* Directions for this task: If a line in the records below contains the word "Switch", copy it out.

* Listed records:
==============================

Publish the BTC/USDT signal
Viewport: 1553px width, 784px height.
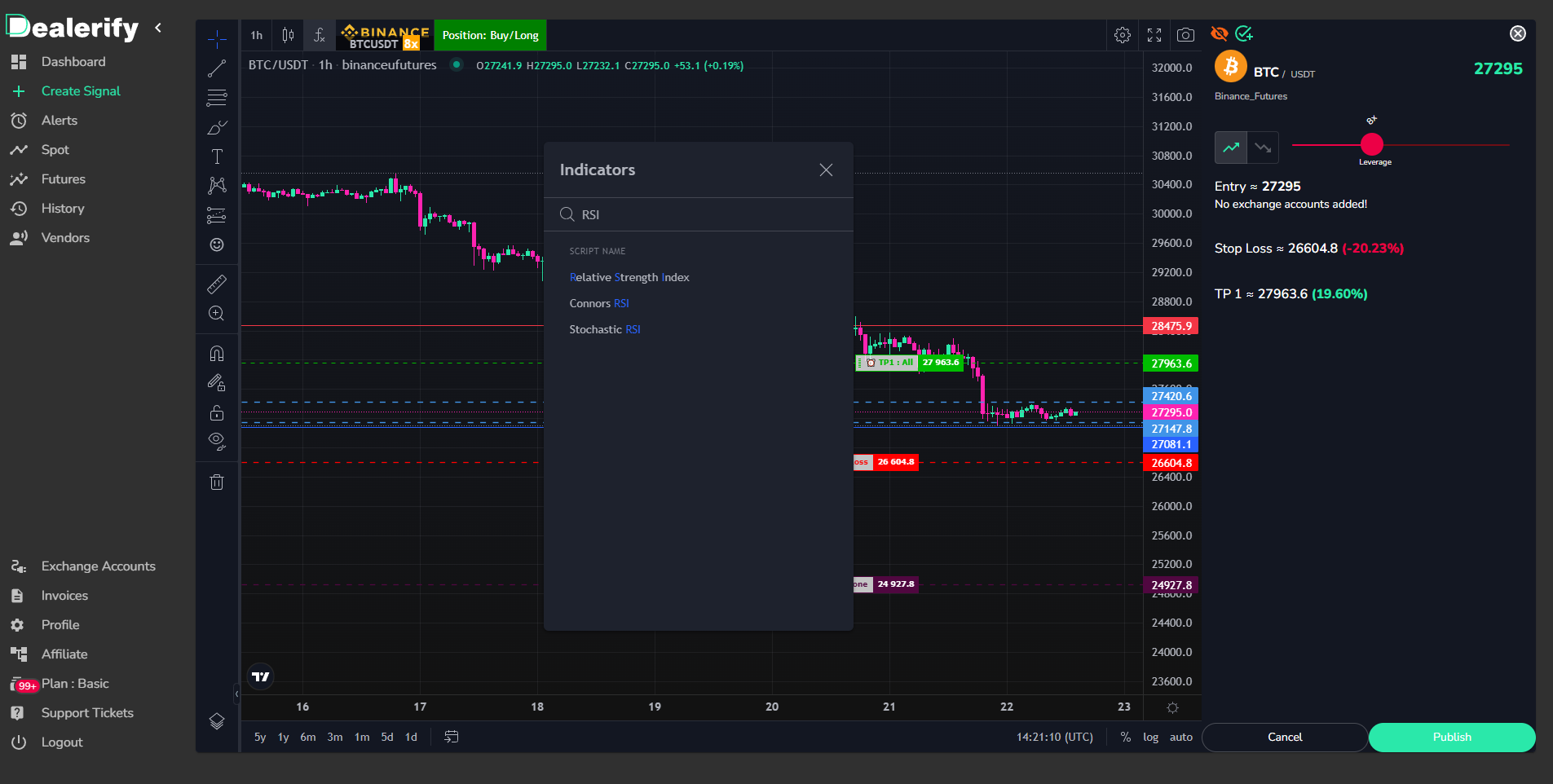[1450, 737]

==============================

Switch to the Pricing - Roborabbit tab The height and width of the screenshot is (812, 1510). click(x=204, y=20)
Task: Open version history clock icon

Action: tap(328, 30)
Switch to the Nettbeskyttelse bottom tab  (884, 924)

==============================

* Problem solution:
Switch to the Pricing - Roborabbit tab The height and width of the screenshot is (812, 1510). click(x=204, y=20)
Switch to the Nettbeskyttelse bottom tab  (884, 924)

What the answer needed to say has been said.